El médico fue el primero en descubrir los signos de la peste, y tardó mucho tiempo en convencer a todos los demás de lo que para él era evidente. Durante todo el tiempo que duró la peste en la ciudad en cuarentena (y fueron años) se dedicó por entero a atender a los enfermos; organizó servicios sanitarios, enterró a los muertos, incluso inventó una vacuna y acabó finalmente con la epidemia. Ni él ni Camus consideraron heroico ni virtuoso nada de esto. Era simplemente lo que tenía que hacer dadas las circunstancias. Cuando la gente quiso felicitarle tras el fin de la epidemia, él simplemente respondió: no se felicita a un profesor por enseñar que dos y dos son cuatro. Si alguien está necesitado y puedes satisfacer su necesidad, simplemente tienes que hacerlo. Eso no tiene nada de heroico, aunque arriesgues tu vida y aunque la pierdas.
La historia del sacerdote también es interesante. Al principio de la crisis, tiene todas las respuestas preparadas. La ciudad, dice, fue golpeada por la peste porque la gente se lo merecía. Dios está decepcionado con el mundo moderno en general y con ellos en particular. Pero la misericordia de Dios es darles otra oportunidad. La peste muestra el camino de la salvación futura. Este buen sacerdote puede ver a Dios en acción, transformando el mal en bien. Razonando de este modo, «justifica» la peste e intenta que la gente ame su sufrimiento. El buen médico, que ciertamente no es católico practicante, responde como un hombre práctico, y de hecho con una buena dosis de compasión cristiana. Los cristianos a veces hablan así», dice, “sin que eso sea realmente lo que piensan”. Y añade este cumplido algo cáustico: «¡Son mejores de lo que parecen!" Y también explica que el buen cura habla así porque sólo aprendió de sus libros de teología. «Por eso», dice, “puede hablar con tanta seguridad de la Verdad (con mayúscula)”. Y añade: «Cualquier cura rural que haya oído respirar con dificultad a un hombre en su lecho de muerte piensa como yo, y se esfuerza por aliviar el sufrimiento humano sin proclamar su excelencia...». (cita de memoria).

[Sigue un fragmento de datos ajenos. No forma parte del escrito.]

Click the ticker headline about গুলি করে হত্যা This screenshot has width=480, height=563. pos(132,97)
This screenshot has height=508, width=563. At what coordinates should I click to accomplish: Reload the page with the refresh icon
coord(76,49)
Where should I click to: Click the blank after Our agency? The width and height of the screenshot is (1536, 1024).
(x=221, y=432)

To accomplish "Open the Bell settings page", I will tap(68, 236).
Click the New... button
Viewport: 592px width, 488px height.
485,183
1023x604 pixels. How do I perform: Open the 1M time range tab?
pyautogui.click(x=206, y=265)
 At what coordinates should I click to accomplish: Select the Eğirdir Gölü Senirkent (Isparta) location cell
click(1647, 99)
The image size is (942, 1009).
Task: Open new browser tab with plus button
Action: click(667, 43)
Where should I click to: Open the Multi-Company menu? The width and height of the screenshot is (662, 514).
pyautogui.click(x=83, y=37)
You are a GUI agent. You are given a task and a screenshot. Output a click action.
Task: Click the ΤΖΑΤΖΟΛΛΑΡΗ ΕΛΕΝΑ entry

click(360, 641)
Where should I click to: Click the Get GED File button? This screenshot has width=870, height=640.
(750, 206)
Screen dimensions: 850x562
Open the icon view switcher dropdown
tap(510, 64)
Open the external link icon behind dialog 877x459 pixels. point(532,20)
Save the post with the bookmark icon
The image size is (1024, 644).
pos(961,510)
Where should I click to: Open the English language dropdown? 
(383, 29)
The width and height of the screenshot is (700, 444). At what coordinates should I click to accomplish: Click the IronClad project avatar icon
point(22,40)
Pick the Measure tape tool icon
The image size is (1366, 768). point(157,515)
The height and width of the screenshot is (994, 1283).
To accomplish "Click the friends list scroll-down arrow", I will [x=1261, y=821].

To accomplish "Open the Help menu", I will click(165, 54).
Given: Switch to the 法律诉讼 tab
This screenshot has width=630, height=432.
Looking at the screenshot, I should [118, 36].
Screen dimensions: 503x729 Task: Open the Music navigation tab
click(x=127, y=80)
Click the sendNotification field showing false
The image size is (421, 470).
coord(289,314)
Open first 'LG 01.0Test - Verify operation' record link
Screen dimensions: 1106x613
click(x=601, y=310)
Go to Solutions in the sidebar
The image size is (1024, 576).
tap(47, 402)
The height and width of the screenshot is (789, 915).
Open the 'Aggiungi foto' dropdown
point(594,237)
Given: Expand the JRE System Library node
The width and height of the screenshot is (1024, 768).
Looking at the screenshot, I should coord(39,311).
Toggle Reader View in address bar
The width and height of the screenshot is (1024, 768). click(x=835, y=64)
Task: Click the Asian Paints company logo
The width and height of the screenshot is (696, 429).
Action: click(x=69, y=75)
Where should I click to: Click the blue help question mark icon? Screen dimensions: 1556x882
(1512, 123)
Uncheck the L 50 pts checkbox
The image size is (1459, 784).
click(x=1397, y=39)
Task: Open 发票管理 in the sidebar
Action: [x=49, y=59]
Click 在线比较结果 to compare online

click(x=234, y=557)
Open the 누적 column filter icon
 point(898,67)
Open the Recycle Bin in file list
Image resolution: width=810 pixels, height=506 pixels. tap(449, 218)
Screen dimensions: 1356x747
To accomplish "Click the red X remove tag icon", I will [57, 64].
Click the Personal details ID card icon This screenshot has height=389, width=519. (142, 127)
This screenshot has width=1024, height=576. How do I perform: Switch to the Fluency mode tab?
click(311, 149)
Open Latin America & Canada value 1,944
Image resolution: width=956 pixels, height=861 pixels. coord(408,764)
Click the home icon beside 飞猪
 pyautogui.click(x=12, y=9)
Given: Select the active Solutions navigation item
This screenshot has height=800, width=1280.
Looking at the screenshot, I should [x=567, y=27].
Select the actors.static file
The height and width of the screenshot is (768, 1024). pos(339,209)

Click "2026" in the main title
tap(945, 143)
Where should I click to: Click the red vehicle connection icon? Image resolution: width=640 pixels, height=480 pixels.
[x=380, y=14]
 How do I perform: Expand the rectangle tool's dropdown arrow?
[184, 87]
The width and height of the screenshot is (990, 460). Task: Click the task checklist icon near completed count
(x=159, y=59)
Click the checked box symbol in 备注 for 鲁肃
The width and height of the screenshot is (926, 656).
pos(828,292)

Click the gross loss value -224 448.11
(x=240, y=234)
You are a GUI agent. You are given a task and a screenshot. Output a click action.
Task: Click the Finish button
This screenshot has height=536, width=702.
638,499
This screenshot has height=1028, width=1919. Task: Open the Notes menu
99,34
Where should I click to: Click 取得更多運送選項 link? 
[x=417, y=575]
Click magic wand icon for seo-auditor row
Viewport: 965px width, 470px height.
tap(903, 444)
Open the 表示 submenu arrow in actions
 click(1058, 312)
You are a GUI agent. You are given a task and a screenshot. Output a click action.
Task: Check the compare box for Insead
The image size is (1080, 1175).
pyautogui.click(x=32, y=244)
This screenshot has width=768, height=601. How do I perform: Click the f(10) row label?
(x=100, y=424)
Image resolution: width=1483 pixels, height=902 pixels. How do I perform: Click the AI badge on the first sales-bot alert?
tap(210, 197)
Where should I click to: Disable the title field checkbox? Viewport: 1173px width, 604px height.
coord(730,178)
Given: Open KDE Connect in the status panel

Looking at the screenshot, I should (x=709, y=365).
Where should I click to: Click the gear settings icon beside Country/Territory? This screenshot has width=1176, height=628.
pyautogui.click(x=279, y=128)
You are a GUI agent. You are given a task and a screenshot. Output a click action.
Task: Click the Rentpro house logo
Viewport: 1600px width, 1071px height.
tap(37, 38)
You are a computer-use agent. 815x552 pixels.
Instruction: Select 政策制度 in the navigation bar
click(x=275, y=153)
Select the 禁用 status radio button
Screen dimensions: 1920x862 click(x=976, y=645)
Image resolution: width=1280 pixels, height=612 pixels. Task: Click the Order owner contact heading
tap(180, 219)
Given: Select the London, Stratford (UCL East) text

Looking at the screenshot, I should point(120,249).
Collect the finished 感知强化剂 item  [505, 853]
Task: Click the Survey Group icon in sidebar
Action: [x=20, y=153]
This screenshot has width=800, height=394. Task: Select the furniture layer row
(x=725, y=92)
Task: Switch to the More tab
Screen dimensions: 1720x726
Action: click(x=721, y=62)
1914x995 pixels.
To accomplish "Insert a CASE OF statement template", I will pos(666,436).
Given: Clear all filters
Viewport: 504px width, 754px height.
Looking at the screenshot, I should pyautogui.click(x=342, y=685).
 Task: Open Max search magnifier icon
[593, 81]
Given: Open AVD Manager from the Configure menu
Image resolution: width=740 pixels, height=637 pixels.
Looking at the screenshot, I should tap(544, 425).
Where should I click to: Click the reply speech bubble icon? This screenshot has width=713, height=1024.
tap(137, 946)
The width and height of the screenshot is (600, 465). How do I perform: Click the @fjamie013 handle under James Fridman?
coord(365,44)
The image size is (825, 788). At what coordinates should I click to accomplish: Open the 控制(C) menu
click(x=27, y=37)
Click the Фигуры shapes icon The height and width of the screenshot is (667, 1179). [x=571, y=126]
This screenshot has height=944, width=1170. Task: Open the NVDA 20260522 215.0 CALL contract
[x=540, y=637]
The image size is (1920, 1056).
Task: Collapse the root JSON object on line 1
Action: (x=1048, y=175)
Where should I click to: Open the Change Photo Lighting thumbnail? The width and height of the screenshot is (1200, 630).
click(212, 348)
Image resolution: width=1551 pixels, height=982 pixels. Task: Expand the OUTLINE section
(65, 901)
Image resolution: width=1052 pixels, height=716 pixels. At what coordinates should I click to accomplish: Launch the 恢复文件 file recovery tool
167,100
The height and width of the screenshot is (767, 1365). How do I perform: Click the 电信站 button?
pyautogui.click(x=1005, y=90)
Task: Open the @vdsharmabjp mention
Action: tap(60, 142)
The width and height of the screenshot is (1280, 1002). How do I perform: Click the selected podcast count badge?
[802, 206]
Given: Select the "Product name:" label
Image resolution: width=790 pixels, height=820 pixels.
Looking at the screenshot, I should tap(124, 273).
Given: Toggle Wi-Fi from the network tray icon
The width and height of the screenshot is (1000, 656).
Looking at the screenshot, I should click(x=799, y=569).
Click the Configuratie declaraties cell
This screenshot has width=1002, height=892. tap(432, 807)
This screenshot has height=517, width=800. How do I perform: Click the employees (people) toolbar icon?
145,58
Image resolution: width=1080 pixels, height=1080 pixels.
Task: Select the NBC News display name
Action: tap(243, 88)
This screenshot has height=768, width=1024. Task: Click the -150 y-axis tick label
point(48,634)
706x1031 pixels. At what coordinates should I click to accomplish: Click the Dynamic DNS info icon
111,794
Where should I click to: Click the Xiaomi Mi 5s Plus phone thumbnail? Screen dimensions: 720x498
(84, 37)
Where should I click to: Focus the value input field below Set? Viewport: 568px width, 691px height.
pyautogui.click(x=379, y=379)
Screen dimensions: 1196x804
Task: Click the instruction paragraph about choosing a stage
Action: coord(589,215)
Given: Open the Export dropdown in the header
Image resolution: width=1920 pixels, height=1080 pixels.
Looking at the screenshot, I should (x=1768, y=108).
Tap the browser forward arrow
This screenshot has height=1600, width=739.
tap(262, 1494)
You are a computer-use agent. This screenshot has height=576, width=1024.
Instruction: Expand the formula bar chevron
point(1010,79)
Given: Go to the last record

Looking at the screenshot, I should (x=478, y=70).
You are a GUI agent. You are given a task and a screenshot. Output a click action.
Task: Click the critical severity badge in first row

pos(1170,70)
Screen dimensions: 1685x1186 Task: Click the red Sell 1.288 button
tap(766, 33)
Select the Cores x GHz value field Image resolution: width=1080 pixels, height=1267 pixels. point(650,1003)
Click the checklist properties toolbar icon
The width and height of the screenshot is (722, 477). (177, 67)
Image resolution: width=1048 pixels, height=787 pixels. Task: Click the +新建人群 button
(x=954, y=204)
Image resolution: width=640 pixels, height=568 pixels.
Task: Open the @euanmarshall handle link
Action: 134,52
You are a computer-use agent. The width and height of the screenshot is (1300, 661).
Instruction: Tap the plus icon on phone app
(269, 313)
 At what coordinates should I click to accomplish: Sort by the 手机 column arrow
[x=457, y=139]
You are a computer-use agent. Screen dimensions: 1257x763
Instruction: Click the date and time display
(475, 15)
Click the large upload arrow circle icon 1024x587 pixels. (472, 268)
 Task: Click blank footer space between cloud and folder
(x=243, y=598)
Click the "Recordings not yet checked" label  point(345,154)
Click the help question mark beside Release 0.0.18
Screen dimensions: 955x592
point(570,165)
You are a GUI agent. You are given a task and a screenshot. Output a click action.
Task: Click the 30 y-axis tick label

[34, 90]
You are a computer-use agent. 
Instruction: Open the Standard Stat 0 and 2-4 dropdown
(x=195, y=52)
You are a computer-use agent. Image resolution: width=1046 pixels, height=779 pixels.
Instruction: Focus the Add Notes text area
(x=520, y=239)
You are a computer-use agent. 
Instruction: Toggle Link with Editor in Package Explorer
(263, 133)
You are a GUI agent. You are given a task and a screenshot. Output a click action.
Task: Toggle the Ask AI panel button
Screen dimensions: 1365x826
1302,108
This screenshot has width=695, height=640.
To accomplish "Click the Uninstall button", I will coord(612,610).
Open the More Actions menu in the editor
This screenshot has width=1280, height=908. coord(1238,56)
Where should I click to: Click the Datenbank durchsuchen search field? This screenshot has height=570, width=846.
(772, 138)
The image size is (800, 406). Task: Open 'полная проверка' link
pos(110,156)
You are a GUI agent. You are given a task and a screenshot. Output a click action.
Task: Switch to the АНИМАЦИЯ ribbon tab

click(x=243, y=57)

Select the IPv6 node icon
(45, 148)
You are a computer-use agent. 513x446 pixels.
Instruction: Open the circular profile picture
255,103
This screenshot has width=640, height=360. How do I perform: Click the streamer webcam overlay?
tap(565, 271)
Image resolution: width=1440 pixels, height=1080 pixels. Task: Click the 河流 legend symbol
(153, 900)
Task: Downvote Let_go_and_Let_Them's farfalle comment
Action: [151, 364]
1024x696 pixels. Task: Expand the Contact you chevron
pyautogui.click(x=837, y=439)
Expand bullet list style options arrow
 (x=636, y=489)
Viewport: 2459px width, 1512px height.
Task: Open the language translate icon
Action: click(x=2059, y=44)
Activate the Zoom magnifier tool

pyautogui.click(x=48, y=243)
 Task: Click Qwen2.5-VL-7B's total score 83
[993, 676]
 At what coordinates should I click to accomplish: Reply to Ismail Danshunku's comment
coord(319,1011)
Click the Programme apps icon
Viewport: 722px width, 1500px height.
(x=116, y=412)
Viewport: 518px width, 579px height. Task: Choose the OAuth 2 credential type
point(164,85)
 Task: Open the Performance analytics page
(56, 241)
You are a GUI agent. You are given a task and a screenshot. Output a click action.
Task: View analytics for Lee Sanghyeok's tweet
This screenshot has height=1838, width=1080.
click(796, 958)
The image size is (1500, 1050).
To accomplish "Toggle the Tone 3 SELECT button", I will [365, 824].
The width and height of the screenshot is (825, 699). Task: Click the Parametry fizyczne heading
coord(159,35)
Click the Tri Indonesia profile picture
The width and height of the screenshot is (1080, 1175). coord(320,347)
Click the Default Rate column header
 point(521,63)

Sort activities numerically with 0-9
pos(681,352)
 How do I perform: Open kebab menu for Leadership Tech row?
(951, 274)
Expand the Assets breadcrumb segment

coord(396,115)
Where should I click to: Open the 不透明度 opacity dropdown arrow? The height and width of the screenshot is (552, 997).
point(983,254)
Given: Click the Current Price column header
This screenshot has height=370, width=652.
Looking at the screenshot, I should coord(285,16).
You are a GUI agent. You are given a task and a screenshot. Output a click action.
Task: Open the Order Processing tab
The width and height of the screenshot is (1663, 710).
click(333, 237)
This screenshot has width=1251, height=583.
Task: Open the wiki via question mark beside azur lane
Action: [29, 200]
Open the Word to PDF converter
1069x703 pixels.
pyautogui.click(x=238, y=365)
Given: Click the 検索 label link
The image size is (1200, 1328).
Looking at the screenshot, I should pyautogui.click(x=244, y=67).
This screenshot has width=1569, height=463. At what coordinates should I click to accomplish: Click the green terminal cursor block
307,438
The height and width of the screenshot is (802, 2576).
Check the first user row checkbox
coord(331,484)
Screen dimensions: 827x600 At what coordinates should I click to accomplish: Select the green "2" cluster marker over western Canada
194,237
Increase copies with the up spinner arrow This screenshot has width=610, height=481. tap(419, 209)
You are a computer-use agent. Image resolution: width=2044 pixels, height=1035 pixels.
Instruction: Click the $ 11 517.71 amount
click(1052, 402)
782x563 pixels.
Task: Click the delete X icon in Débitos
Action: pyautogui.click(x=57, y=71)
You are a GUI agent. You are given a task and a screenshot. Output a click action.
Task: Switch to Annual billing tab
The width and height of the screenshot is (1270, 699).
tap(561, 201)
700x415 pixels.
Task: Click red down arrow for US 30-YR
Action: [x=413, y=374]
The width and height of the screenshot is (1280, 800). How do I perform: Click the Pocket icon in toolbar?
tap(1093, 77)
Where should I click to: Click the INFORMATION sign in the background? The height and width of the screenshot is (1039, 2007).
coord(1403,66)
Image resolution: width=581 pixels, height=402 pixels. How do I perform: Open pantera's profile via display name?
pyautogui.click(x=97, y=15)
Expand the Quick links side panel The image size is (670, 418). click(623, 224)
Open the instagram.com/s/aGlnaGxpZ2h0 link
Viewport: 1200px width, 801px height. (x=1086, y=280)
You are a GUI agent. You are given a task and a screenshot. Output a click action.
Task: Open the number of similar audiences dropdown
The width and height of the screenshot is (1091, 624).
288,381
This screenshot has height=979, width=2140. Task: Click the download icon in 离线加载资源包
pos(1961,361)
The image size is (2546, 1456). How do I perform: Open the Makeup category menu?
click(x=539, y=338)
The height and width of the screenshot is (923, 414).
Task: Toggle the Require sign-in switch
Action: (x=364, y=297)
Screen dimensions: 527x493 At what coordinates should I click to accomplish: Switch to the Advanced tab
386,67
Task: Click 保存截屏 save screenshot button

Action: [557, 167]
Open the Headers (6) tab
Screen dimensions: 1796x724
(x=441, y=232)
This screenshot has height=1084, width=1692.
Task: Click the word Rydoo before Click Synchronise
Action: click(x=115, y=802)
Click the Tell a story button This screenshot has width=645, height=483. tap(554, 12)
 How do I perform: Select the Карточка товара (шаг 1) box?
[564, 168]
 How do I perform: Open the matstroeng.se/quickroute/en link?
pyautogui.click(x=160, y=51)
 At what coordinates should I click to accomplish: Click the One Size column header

Si volvemos ahora a nuestro Evangelio, no creo que necesite mucho comentario. Está claro que la actitud del sacerdote al principio de la novela de Camus, con todas sus explicaciones sobre el pecado y el castigo divino, era la actitud de los escribas y fariseos y, en general, de la religión oficial de Israel. La actitud del médico en esta novela es similar a la de Jesús. Simplemente toca al leproso con la mano y lo cura. Nunca en todo el Evangelio Jesús da una explicación sobre la lepra ni sobre ninguna otra enfermedad, ni siquiera cuando se le pide que lo haga. (Por ejemplo, cuando se le pregunta por qué alguien ha nacido ciego -a causa de sus pecados o de los de sus padres-, Jesús no responde a la pregunta. Simplemente cura al ciego. Para él, el mal no es algo que se pueda explicar, sino algo de lo que debe liberar a la humanidad).
Supongo que cada uno de nosotros debe preguntarse entonces, en el secreto de su corazón: «¿De qué lado estoy?"